I am only getting back into the swing of things now after getting reaquainted with my family and getting the practice back up to speed after my deployment. As part of that process I am trolling through old posts of blogs I like to see what has been written over the past several months.
VIA Sex Crimes:
From Appellate Law & Practice:
. . .
Also, a “1989 conviction for indecent assault and battery on a child under fourteen” as a violent felony for purposes of the ACCA. The First provides a useful analysis for determining whether a state law crime is violent. We know where this is going. The First looks at its other precedent and concludes that “inappropriate sexual touching [by adults against children] is a crime that presents a serious potential risk of physical injury to another” and is therefore violent.” The First parses though the state statutes, and concludes that the likelihood that the defendant was convicted of a “Romeo-Juliet” offense is quite low.

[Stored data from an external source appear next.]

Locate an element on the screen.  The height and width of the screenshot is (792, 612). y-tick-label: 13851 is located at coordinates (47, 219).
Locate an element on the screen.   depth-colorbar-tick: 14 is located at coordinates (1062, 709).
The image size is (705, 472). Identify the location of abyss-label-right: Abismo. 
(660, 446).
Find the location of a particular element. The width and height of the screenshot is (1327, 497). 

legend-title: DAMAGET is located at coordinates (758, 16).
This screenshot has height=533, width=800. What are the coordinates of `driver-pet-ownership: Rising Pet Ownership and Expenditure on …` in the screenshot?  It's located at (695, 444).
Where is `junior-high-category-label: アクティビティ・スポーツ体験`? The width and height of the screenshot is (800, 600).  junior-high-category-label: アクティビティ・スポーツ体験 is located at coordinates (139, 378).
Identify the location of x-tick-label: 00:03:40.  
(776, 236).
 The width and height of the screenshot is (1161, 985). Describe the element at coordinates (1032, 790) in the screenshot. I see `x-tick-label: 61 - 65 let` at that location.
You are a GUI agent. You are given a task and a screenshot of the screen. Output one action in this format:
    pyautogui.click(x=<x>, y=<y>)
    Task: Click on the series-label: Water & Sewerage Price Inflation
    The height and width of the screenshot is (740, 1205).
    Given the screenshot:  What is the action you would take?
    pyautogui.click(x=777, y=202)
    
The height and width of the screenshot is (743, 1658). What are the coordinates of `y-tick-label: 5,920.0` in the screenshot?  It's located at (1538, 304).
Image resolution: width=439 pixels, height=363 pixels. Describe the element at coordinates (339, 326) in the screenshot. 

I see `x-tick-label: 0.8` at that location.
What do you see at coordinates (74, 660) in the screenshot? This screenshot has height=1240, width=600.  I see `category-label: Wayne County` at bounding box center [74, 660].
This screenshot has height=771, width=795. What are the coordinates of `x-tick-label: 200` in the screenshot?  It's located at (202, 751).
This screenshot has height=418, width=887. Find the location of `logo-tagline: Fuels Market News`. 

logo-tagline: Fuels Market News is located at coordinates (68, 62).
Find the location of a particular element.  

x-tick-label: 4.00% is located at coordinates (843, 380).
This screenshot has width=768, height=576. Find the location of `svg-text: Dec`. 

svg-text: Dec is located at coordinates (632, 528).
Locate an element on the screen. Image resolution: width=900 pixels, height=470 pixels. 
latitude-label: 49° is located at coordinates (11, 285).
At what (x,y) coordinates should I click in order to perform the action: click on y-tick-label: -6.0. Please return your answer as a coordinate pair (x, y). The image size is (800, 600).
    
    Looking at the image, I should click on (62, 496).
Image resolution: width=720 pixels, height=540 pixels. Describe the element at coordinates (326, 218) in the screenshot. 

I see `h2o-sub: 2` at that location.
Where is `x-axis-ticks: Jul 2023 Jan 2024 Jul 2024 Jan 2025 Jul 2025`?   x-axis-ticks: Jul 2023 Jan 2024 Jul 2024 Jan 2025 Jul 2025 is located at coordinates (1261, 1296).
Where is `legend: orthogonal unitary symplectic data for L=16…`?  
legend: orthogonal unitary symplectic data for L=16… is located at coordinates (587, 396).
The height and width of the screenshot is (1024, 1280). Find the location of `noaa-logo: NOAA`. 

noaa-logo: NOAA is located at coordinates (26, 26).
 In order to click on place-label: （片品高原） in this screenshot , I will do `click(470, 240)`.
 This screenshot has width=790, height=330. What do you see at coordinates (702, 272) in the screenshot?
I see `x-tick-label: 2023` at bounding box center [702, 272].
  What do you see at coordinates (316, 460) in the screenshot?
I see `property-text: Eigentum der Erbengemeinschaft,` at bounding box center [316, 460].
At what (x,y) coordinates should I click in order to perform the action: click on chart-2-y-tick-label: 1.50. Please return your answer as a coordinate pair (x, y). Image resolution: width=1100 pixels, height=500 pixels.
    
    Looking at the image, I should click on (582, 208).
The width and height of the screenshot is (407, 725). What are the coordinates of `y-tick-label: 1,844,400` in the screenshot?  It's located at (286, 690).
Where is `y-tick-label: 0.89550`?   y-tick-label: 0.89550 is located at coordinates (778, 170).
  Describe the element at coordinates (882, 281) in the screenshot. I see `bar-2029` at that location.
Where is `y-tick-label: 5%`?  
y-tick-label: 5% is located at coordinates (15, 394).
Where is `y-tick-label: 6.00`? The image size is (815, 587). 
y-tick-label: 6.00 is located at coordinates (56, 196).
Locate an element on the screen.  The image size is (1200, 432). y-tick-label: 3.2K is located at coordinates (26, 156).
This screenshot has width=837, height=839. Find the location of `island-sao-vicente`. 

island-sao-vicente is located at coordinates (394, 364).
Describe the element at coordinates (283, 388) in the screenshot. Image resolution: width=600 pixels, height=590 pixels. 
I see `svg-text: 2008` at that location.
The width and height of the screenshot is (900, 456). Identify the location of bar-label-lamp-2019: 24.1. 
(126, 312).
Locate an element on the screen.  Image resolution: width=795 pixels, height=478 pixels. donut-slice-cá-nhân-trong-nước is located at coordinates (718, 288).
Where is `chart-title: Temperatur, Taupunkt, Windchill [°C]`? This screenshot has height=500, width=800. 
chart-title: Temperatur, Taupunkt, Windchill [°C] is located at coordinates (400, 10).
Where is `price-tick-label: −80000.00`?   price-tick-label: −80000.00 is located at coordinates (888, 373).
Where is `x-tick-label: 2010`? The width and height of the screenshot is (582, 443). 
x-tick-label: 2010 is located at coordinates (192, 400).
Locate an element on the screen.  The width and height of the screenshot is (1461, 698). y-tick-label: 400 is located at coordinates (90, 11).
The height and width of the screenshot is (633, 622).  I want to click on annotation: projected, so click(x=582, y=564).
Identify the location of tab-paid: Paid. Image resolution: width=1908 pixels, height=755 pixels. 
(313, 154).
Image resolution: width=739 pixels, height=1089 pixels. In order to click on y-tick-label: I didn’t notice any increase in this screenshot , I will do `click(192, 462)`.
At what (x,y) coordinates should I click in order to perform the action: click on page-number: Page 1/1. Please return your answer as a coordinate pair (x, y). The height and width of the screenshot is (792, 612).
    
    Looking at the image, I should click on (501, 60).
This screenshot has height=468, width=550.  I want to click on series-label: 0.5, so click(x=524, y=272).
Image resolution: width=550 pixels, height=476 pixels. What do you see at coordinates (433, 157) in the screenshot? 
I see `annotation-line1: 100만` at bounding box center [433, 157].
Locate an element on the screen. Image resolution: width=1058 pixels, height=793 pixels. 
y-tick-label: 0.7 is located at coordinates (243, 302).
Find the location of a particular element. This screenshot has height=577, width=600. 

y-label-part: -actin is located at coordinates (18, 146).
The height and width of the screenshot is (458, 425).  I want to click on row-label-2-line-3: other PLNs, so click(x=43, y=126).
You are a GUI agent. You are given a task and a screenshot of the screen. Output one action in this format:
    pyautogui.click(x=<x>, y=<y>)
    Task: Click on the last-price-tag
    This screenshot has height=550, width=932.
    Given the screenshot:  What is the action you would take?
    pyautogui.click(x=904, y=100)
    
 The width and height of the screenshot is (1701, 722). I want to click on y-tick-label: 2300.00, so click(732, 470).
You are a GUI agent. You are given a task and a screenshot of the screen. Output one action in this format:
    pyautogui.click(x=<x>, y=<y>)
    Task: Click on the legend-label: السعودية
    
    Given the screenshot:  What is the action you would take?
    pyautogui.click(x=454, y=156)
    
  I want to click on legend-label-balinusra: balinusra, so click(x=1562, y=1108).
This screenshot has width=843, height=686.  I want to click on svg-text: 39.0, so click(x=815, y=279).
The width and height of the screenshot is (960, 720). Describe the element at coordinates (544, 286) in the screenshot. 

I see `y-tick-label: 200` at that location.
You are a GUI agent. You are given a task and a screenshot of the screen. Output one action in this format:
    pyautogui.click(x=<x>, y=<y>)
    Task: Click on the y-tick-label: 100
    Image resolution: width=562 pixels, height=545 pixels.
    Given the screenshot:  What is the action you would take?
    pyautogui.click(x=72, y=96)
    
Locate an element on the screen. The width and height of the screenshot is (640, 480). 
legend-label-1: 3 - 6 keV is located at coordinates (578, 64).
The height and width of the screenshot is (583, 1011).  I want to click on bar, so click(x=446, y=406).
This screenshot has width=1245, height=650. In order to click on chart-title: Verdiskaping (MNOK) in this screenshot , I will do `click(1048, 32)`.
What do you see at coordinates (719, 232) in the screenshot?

Why? “We have scoured the caselaw and could not discover a single reported case in which a juvenile was convicted under Section 13B for consensual sexual activity with a similarly-aged youth.” Okay, that part is crap. Just because there isn’t a reported case doesn’t mean that people have not plead guilty. They could have done a lot better than just looking on Westlaw. But, since they decided they wanted to send this guy to jail, they did not bother to take the issue seriously. Whatever the case, they First does make a good point that the liklihood of this being a Romeo-Julliet conviction is low, and then says “If and when a person is convicted under section 13B for consensual sexual contact with a youth of the same or similar age, and sentencing enhancement based on that conviction is sought, we reserve the right to revisit the issue” (Can courts “reserve” rights? What does that even mean?)